Il piccolo allunga una mano e gli dice: “Ti prego ammo –  zio in arabo– prendi questa monetina”. 

Il volontario si ferma incredulo: quanta dignità, quanta correttezza, quanta innocente spontaneità in quel piccolo uomo, che vorrebbe pagare per ciò che ha ricevuto. Abdullah chiede al padre se può prenderlo in braccio: lo stringe a sé, gli dà un bacio, trattiene le lacrime… lacrime di commozione e di rabbia – perché, perché questi bimbi devono subire tutto questo – si chiede. “Sono io che ti devo ringraziare, piccolo amico. Tu mi hai regalato una cosa bellissima, il tuo sorriso e il tuo coraggio”- vorrebbe dirgli.

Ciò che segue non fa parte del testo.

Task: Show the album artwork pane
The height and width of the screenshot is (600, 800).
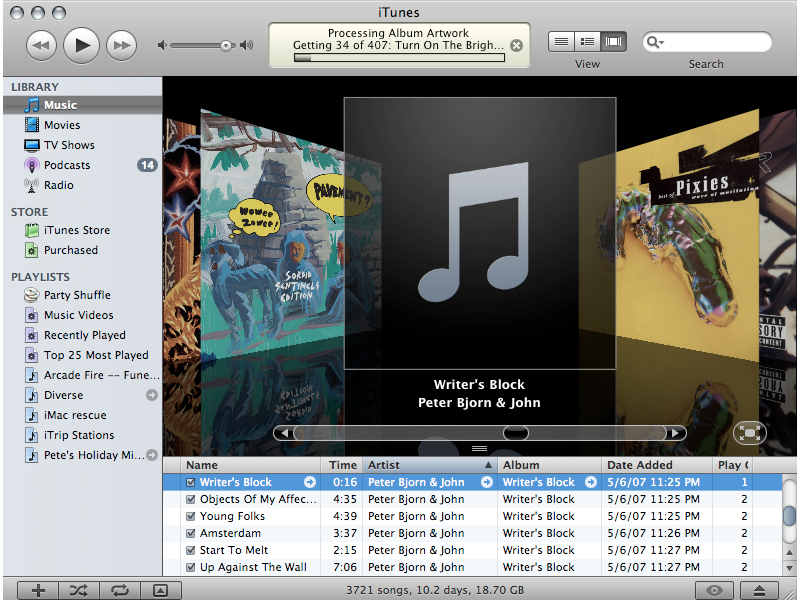Action: [x=161, y=590]
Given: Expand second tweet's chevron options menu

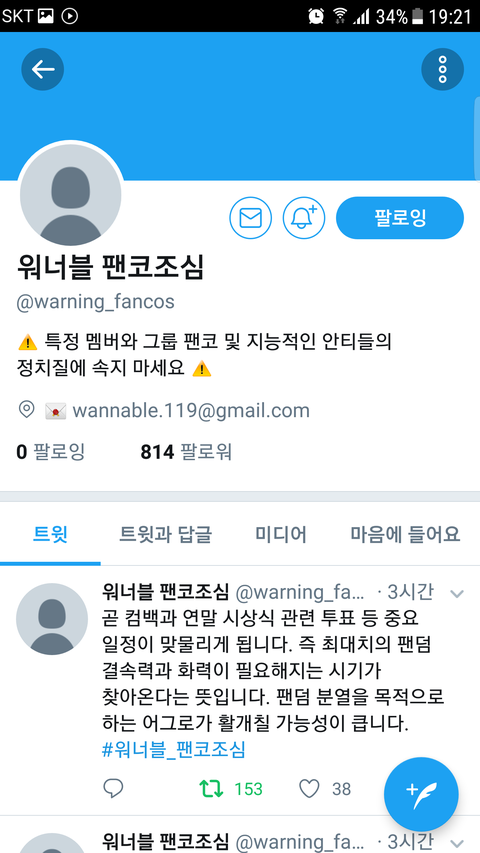Looking at the screenshot, I should (457, 843).
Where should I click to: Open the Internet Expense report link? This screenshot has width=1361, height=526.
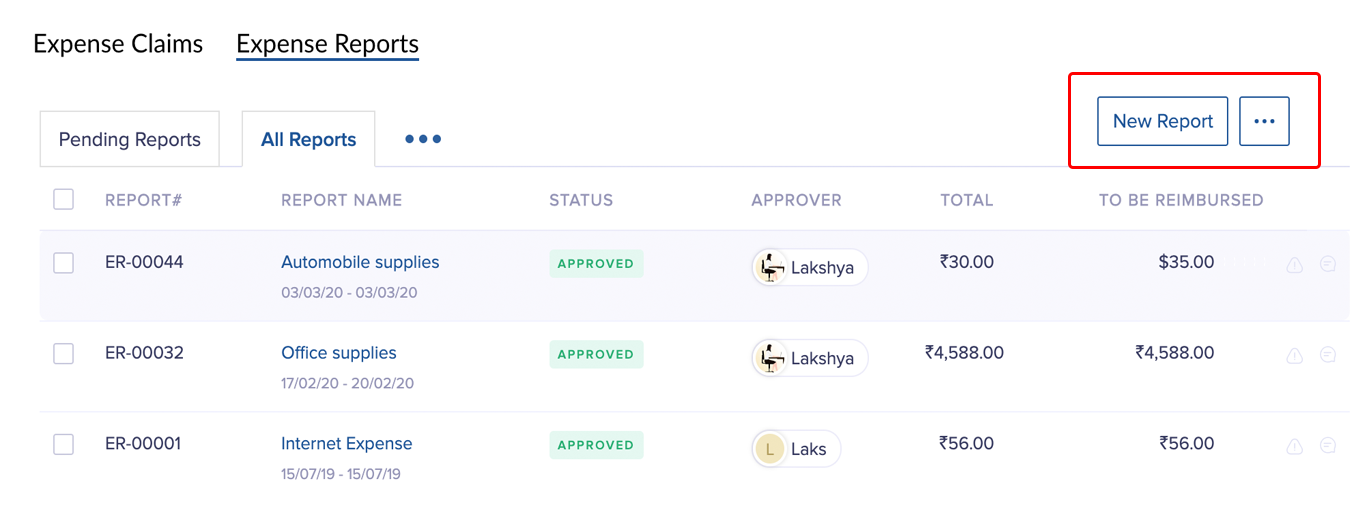tap(347, 443)
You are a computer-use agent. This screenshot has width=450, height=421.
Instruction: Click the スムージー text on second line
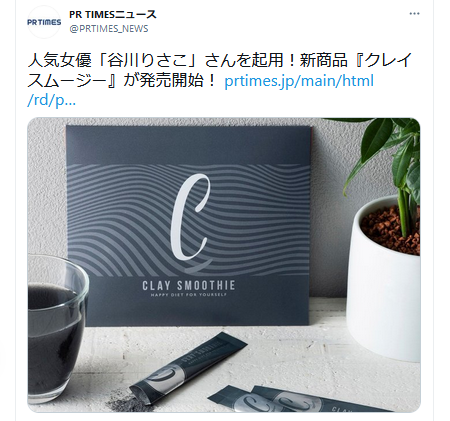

Oltre ai residenti stremati dai bombardamenti ci sono migliaia di sfollati in quella zona. Hanno perso tutti le loro case, il loro lavoro, la loro libertà. Tra di loro ci sono alcuni sopravvissuti al massacro di Banyas. Civili in fuga dagli orrori di un genocidio che non esita a placarsi, mentre il mondo resta impassibile.